Records for this exercise Start Marker
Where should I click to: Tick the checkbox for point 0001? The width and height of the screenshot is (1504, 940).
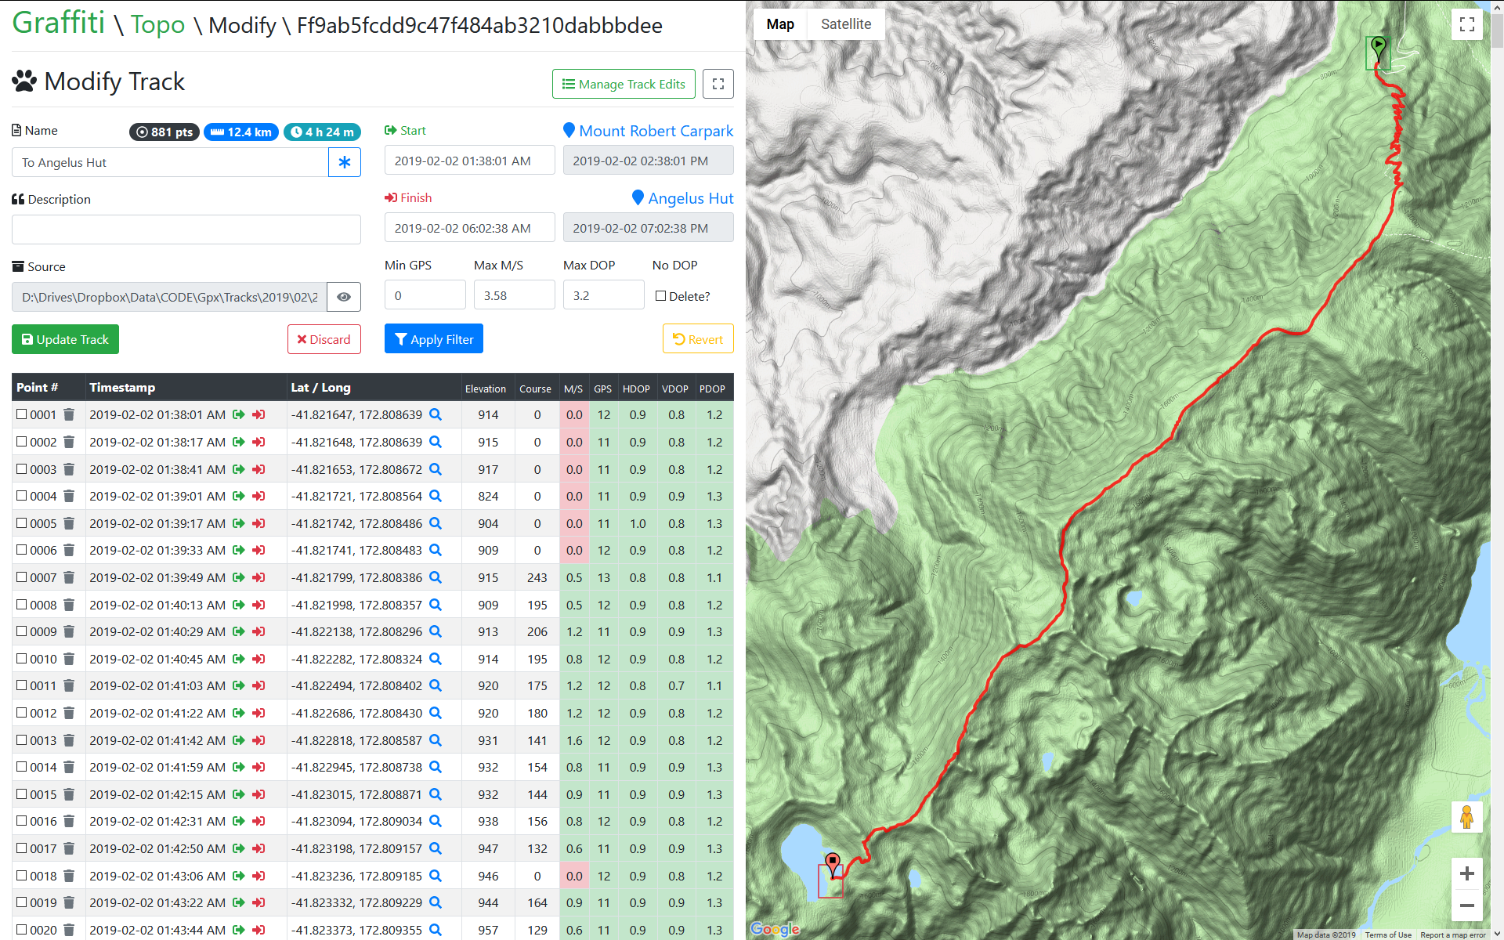tap(22, 414)
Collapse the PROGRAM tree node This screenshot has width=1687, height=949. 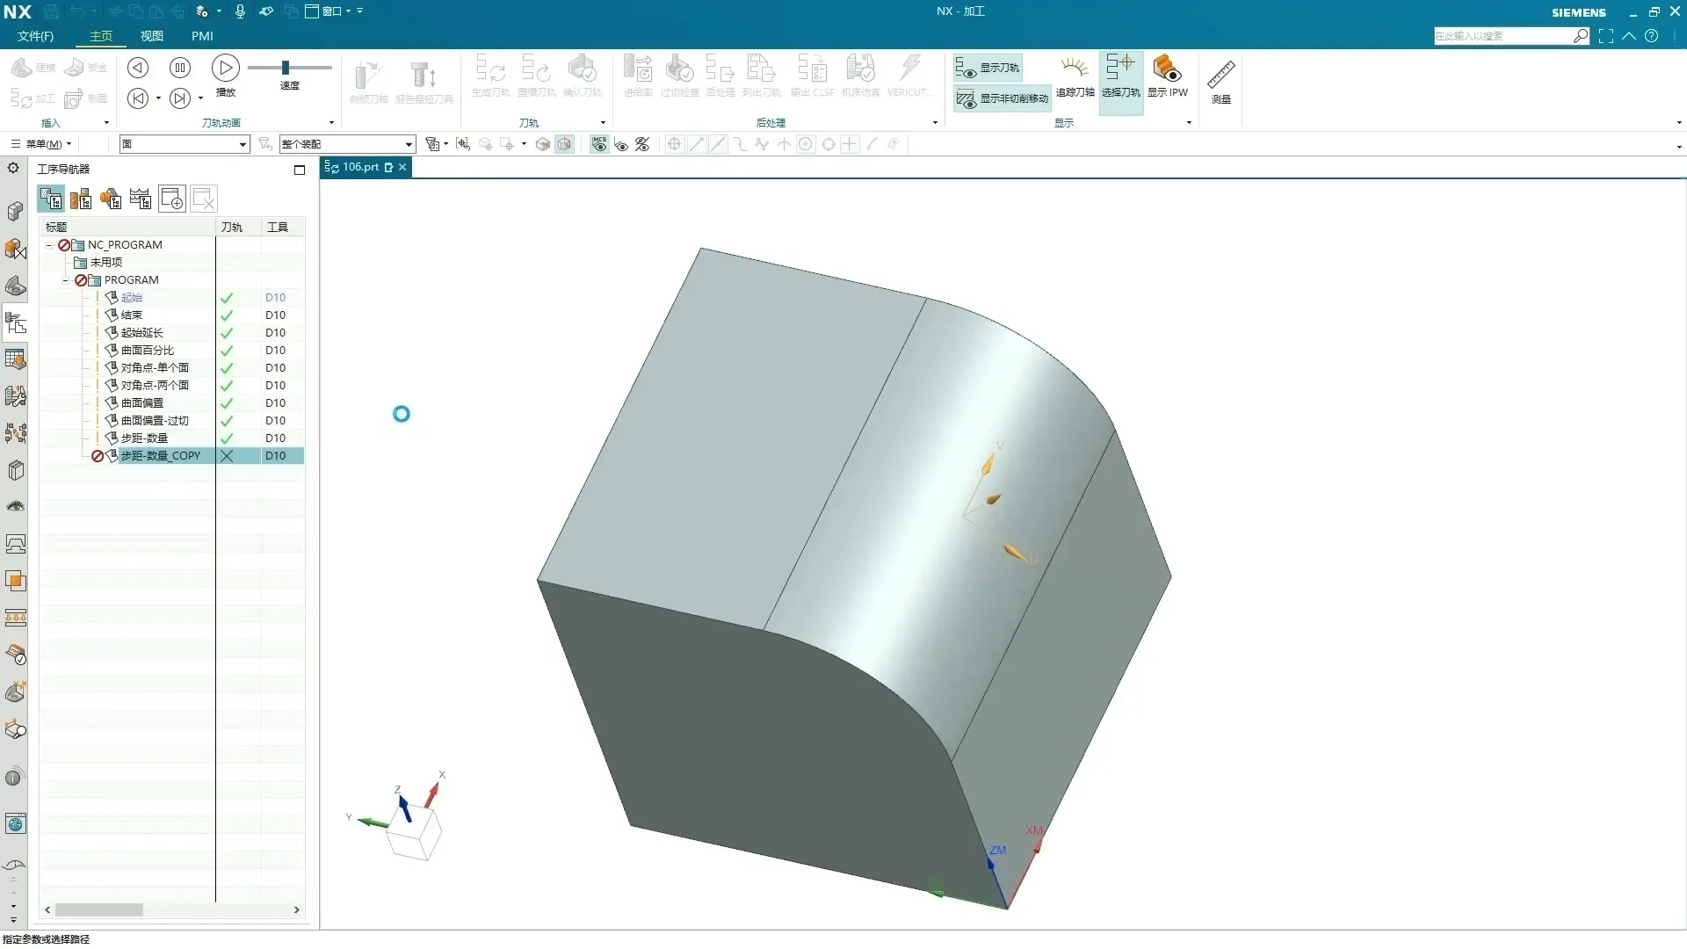pyautogui.click(x=66, y=280)
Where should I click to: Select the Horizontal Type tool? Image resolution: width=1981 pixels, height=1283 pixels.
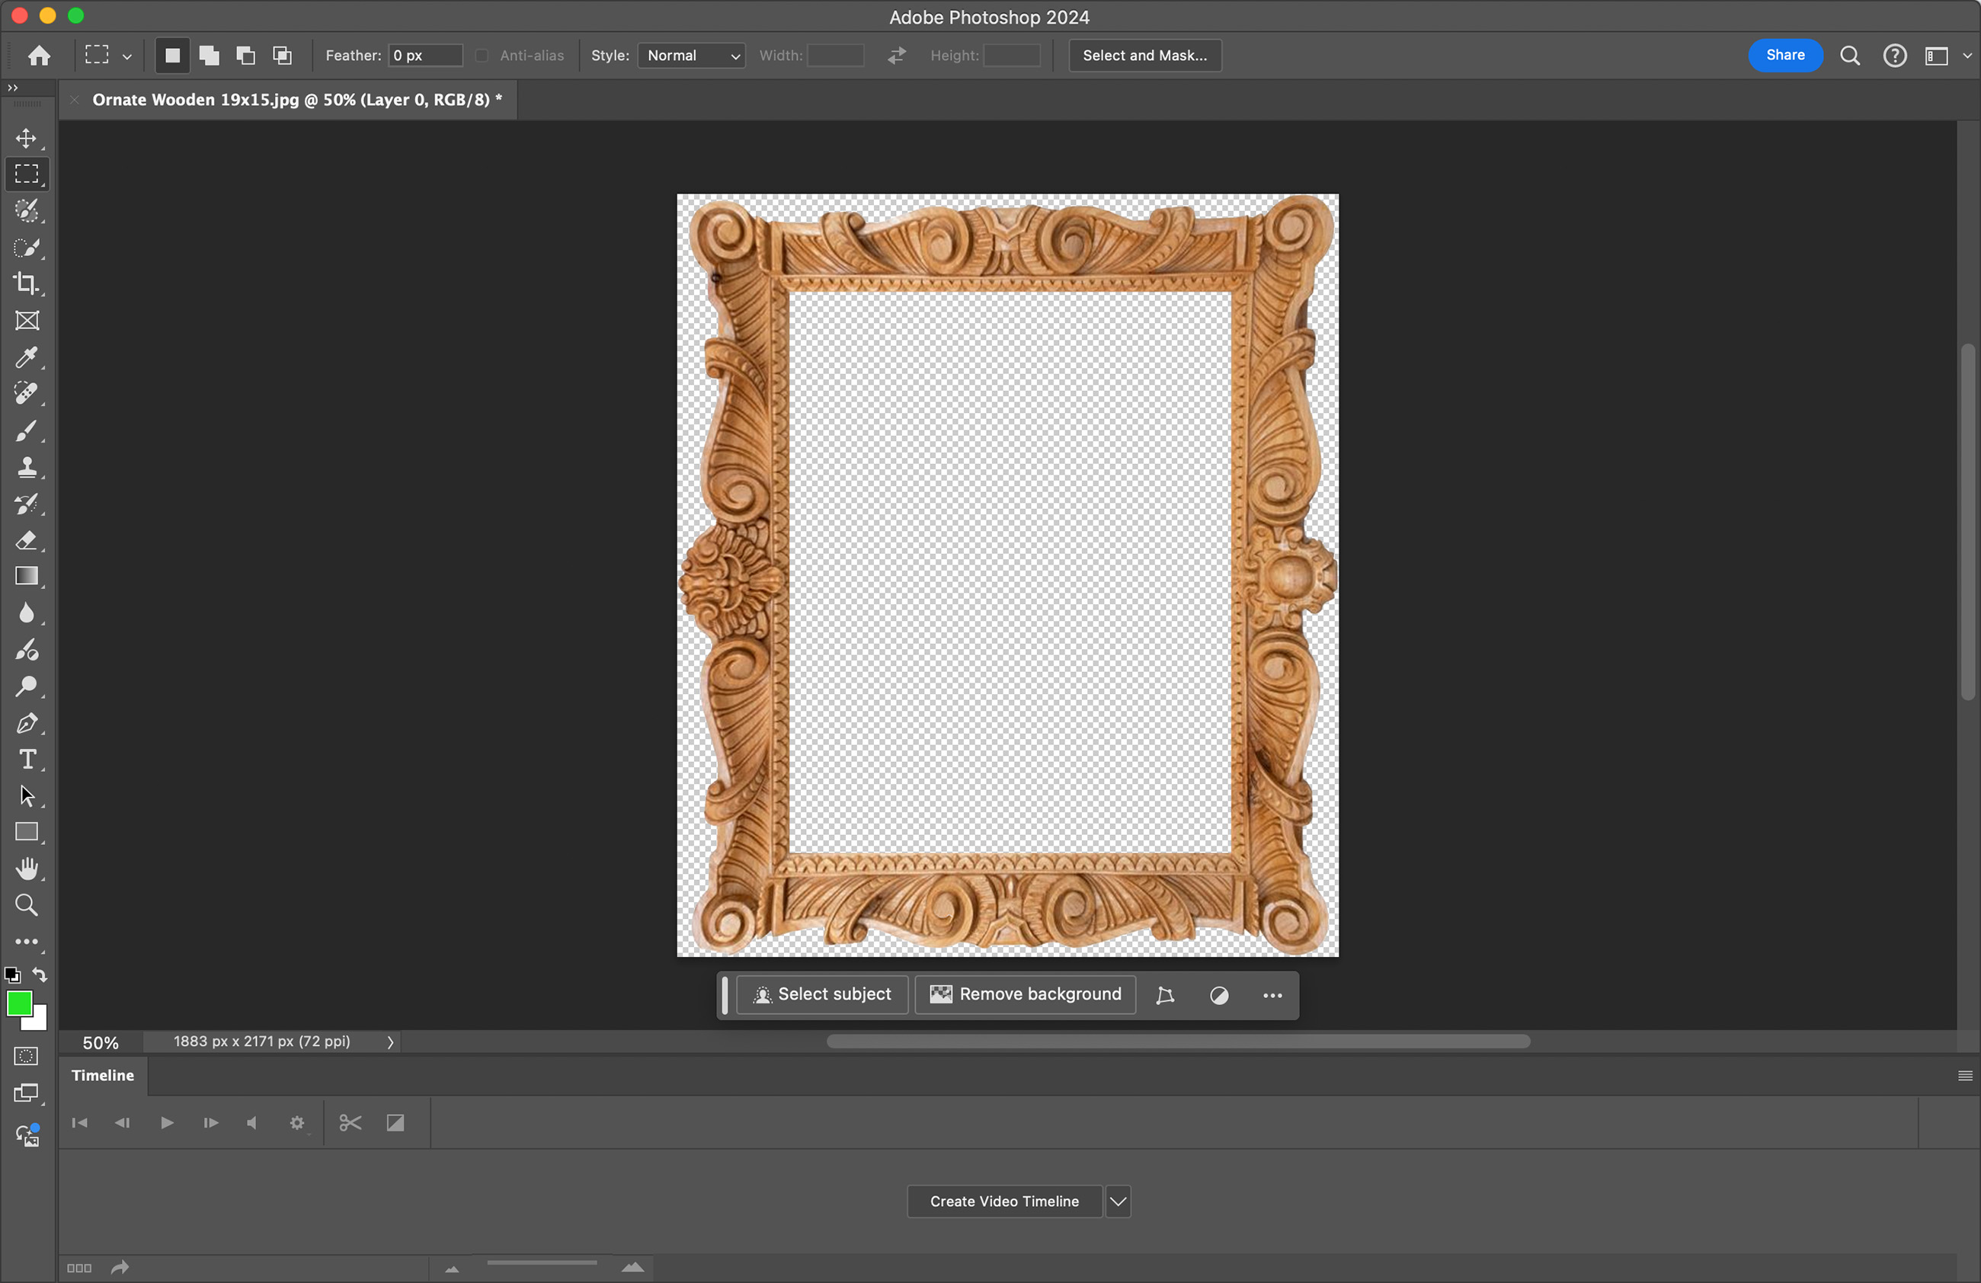[x=27, y=760]
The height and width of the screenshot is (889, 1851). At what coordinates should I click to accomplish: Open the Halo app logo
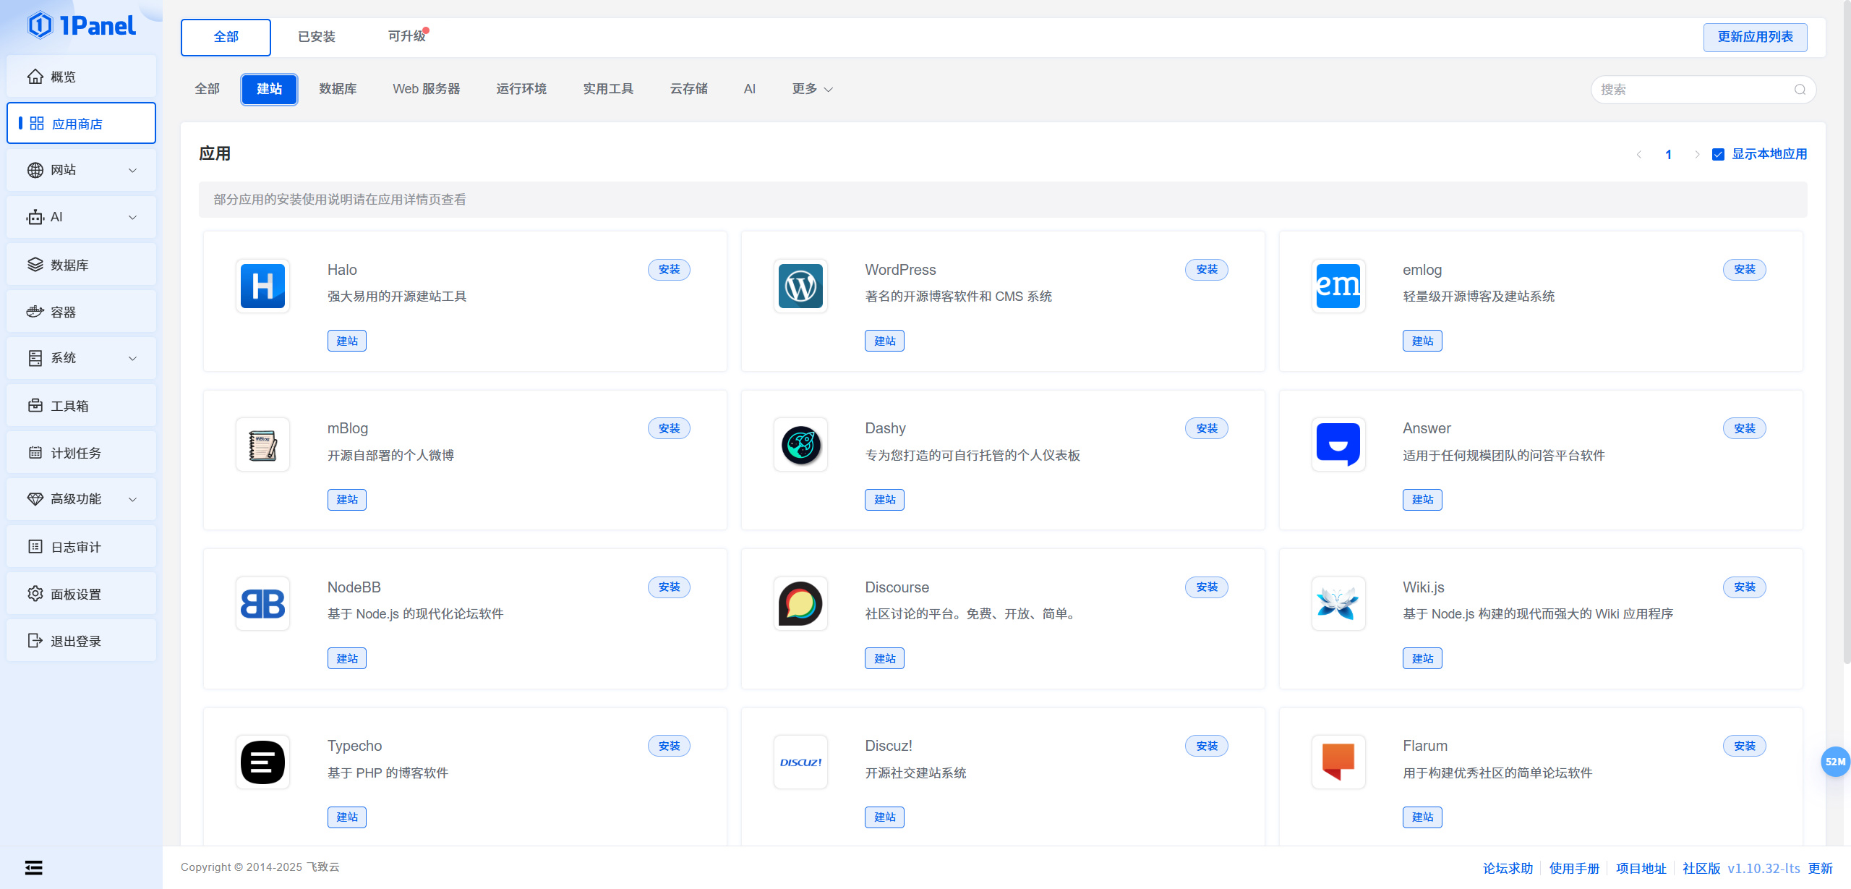pos(262,286)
Records for this exercise End Marker
Write out the lines of the material from the one containing "Where should I click to: Select" through the last, exactly and only those. Leave every picture out.

Where should I click to: Select the Horizontal Type tool? Image resolution: width=1981 pixels, height=1283 pixels.
[x=27, y=760]
The height and width of the screenshot is (889, 1851). At what coordinates should I click to accomplish: Open the Halo app logo
pos(262,286)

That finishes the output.